The V02 max test measures oxygen efficiency and a person's aerobic capacity. Dumoulin said the bike test will be one of the most grueling tests at the combine.
"You have a 10-minute break in between bike tests and then you jump on another bike for the V02 test," said Dumoulin, who will play at Boston College in the fall. "You pedal and pedal, and it's awful. I've heard about guys passing out, or throwing up or dry heaving after it. It goes for 10 to 12 minutes and you can't stop."
Here's a closer look at last year's NHL combine in Ottawa.

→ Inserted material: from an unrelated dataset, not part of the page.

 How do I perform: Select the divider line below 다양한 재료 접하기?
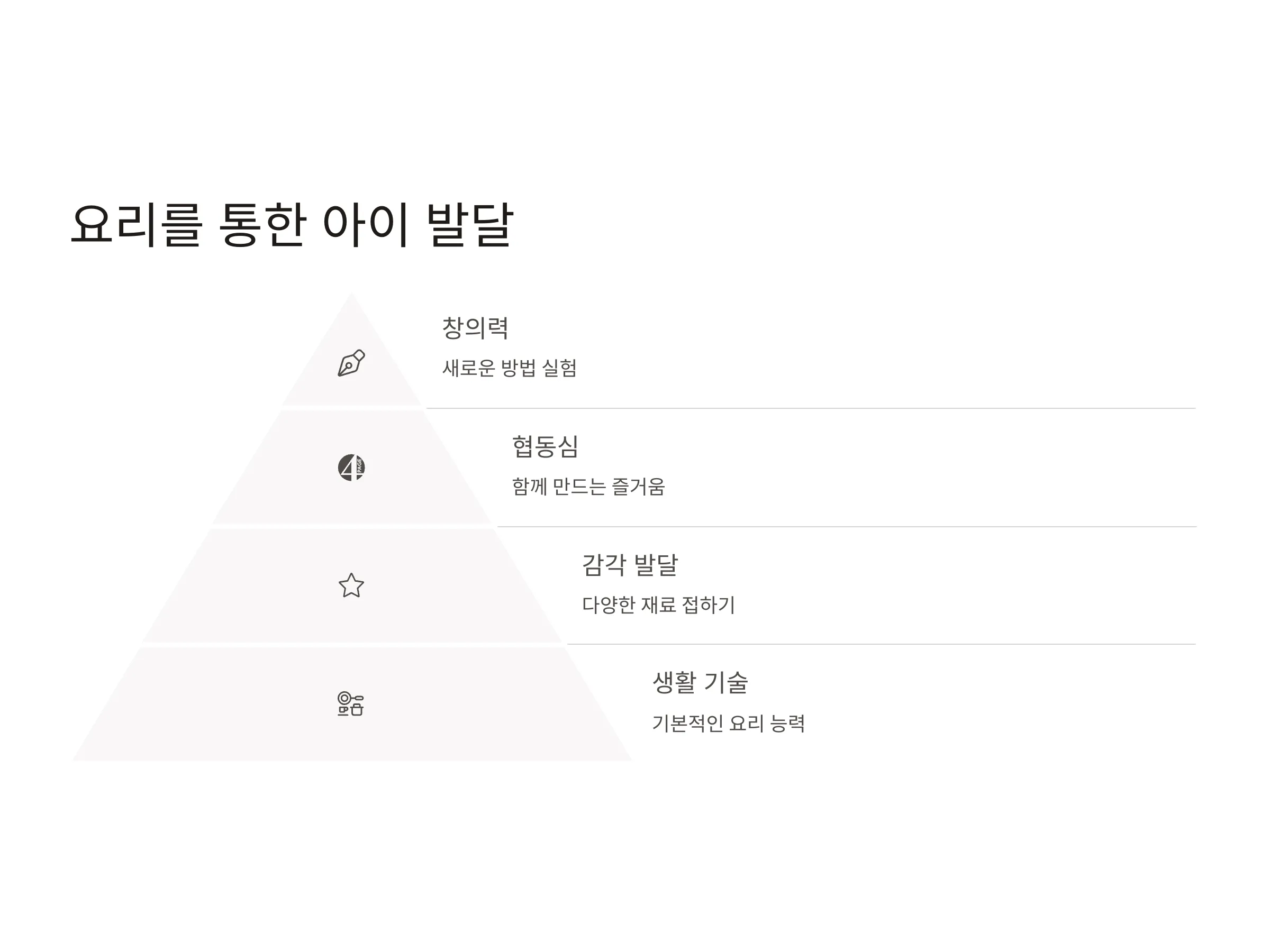(881, 644)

Here's another tidbit - Dumoulin and other college prospects can spend no more than 48 hours at the combine in order to maintain their amateur status. And while combine participants are given a hat, t-shirt and shorts to wear during the combine, they must pay a nominal fee for them. Otherwise, it would be considered a gift, a no-no by NCAA standards.
Rachel is in her fifth year as a sports reporter at the Portland Press
Herald/Maine Sunday Telegram. A former college soccer and softball player,
she covered sports at newspapers in Pennsylvania, Texas and Colorado before
joining the Press Herald/Sunday Telegram staff in June of 2004.
Rachel takes over coverage of the University of Maine hockey team and was
introduced to Maine hockey as a seventh-grader in Annapolis, Maryland, after
reading a 1988 Sports Illustrated story about Shawn Walsh's impact on the
program. Nearly 20 years later, she still has the four-page article in her
possession.
She and her husband, Tommy (who also works for MaineToday Media, Inc.)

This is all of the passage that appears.